### CONSIGNES
1. Recopiez fidèlement le passage de l'article sur la visite d'État d'Emmanuel Macron au Royaume-Uni, de "Durant trois jours, le" à "Un président roi?".
2. Indiquez le pourcentage d'opinions favorables que Charles III obtient dans les sondages selon l'article sur la visite d'État d'Emmanuel Macron au Royaume-Uni.

### TEXTE PRÉSENTÉ
==============================

C’est le paradoxe de la visite d’Etat au Royaume-Uni qu’Emmanuel Macron entame ce mardi 8 juillet à l’invitation du roi Charles III.
Durant trois jours, le président français et son épouse Brigitte auront droit à tout le faste protocolaire royal britannique, un honneur qu’aucun dirigeant étranger n’a pour l’heure obtenu depuis le début du règne du souverain, en septembre 2022. Mais entre les deux hommes qui s’apprécient, et qui parlent chacun la langue de l’autre, le roi n’est peut-être pas celui qu’on pense. En fin de second mandat en France, et dans l’impossibilité de se représenter à nouveau en 2027, Emmanuel Macron est en effet régulièrement accusé de se comporter comme un monarque républicain. Un reproche, il est vrai, adressé aussi à certains de ses prédécesseurs, notamment au général de Gaulle (1962-1969) et à François Mitterrand (1981-1995).
Un président roi?
Emmanuel Macron, président-roi? «L’expression 'monarque républicain' caractérise l’extension des pouvoirs du président de la République sous la Ve République», confirme le très documenté site web Vie publique, spécialisé sur les institutions. Et de citer, justement, De Gaulle et Mitterrand: «La stature du général de Gaulle, ses méthodes de gouvernement, que ses adversaires dénonçaient comme un pouvoir personnel, cadraient parfaitement avec l’image du monarque républicain. Ses successeurs n’ont pas échappé à cette critique, d’autant plus qu’ils ont parfois amplifié des pratiques inaugurées par le fondateur de la Ve République.» Mitterrand, lui, avait résumé l’affaire d’une phrase le 2 juillet 1981, trois mois après son élection: «Les institutions n’étaient pas faites à mon intention. Mais elles sont bien faites pour moi.»
L’actuel chef de l’Etat français, âgé de 47 ans, arrive au Royaume-Uni dans une situation particulière. Sur le plan institutionnel, il continue de disposer de tous les pouvoirs conférés par la constitution, et il vient de récupérer lundi 7 juillet celui de dissoudre l’Assemblée nationale, un an après la dissolution controversée du 9 juin 2024.
Charles III, sans pouvoirs
A l’inverse, Charles III n’a pas d’autres pouvoirs régaliens que celui de nommer le Premier ministre (imposé par le résultat des élections) et les Lords, et de décorer ses sujets des différents ordres de la couronne. Mais sur le plan de la proximité avec la population en revanche, le souverain britannique est sacrément en avance. A 75 ans, après une vie presque entière passée à attendre le trône et à seconder sa mère Elizabeth III à la fin de son très long règne (70 ans, 7 mois et deux jours), Charles III a 51% d’opinions favorables dans les sondages tandis que son invité français stagne entre 20 et 25%. Il n’est désormais plus relégué en seconde position derrière sa sœur, la princesse Anne, en termes de popularité.

==============================

### EXTRAITS DE DONNÉES
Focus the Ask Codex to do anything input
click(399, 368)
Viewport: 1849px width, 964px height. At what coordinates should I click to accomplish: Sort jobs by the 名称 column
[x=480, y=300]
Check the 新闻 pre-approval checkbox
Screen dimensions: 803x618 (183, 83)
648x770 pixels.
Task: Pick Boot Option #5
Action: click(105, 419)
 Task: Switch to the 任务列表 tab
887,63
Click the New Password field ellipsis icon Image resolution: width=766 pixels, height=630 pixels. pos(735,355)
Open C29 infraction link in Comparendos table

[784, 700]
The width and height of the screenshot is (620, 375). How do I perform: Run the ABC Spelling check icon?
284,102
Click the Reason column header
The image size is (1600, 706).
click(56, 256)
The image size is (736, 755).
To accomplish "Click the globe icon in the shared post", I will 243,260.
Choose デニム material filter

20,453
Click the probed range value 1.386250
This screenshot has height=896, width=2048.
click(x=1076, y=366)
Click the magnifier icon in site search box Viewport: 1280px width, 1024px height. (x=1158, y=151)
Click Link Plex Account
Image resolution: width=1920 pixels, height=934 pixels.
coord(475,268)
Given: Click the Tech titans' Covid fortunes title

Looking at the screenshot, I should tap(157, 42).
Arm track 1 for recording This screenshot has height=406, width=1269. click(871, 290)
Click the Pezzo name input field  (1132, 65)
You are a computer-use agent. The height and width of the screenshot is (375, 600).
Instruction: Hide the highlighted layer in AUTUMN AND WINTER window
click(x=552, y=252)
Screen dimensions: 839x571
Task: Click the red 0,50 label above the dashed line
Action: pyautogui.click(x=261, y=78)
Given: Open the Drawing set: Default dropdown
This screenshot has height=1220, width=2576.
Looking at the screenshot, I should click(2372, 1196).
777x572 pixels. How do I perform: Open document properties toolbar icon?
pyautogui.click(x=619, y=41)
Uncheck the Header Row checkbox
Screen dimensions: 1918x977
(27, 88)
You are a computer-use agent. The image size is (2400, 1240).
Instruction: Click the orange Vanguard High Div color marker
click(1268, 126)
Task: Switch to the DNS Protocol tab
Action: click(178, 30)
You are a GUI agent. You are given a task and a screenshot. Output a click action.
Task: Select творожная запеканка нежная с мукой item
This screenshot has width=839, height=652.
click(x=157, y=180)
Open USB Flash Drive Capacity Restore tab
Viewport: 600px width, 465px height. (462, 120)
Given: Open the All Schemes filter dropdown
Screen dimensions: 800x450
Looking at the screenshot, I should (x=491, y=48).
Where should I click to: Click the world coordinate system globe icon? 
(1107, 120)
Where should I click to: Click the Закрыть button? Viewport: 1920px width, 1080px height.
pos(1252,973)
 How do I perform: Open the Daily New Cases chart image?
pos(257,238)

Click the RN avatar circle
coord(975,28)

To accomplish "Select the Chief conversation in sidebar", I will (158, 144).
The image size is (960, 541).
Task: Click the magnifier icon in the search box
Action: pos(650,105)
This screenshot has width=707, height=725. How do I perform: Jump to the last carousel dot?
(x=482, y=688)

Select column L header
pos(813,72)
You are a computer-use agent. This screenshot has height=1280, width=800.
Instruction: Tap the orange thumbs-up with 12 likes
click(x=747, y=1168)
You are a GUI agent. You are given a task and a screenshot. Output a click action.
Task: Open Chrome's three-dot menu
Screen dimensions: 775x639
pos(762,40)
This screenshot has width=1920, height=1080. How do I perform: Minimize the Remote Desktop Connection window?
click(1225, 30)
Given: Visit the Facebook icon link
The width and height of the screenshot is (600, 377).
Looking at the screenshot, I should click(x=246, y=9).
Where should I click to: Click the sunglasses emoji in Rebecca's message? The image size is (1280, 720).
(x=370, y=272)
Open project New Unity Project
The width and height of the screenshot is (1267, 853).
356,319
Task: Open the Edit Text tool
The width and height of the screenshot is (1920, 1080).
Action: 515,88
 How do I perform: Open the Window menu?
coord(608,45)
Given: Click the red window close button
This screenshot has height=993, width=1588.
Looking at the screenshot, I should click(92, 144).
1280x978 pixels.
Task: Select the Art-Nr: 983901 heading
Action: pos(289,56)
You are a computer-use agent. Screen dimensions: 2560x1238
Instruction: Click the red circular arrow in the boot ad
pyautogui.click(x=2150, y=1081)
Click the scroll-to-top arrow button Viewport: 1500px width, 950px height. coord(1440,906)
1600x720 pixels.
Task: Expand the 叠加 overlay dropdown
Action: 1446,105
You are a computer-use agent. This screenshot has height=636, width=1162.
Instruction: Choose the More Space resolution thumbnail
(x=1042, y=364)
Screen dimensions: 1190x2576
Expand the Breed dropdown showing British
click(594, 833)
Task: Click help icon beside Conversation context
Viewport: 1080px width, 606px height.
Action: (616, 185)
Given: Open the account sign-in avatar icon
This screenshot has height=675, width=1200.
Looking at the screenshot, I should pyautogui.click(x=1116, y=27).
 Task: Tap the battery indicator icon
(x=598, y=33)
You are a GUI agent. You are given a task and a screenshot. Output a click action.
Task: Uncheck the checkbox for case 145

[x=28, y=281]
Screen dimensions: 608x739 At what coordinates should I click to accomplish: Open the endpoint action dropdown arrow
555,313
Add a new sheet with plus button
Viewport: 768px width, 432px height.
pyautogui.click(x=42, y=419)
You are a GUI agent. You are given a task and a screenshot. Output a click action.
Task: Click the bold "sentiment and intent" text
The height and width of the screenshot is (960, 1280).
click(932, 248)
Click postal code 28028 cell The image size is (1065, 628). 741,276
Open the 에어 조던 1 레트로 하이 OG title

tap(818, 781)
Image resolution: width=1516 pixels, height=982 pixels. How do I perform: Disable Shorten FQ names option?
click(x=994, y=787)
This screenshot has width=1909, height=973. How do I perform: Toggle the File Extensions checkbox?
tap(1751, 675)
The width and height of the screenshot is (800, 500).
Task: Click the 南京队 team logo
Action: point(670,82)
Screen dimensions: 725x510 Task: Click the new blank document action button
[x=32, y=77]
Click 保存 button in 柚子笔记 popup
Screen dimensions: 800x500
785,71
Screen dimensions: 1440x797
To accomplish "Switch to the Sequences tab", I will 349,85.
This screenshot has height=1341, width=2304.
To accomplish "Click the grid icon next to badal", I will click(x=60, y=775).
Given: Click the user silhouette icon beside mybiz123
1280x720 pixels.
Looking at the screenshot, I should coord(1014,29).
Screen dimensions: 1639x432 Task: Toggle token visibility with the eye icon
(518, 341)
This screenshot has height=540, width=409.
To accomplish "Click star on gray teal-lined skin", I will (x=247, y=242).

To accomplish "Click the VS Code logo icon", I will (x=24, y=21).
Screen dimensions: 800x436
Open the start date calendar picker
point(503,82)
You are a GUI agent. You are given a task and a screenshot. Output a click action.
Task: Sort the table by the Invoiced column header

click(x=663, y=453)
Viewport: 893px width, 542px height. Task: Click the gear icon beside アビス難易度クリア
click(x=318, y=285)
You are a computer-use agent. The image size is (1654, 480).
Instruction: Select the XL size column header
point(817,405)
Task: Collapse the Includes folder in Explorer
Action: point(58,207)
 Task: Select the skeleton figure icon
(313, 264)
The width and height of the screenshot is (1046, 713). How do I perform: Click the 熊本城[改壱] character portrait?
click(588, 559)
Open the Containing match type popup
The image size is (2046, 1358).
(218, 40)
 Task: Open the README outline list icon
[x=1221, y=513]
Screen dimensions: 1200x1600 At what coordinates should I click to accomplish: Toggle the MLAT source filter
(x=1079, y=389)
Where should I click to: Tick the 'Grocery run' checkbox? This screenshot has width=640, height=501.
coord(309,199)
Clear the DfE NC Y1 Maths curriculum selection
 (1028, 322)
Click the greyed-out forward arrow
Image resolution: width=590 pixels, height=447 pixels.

==============================

### SOLUTIONS PAR CONSIGNE
1.
Durant trois jours, le président français et son épouse Brigitte auront droit à tout le faste protocolaire royal britannique, un honneur qu’aucun dirigeant étranger n’a pour l’heure obtenu depuis le début du règne du souverain, en septembre 2022. Mais entre les deux hommes qui s’apprécient, et qui parlent chacun la langue de l’autre, le roi n’est peut-être pas celui qu’on pense. En fin de second mandat en France, et dans l’impossibilité de se représenter à nouveau en 2027, Emmanuel Macron est en effet régulièrement accusé de se comporter comme un monarque républicain. Un reproche, il est vrai, adressé aussi à certains de ses prédécesseurs, notamment au général de Gaulle (1962-1969) et à François Mitterrand (1981-1995).
Un président roi?

2. Charles III obtient 51 % d'opinions favorables dans les sondages.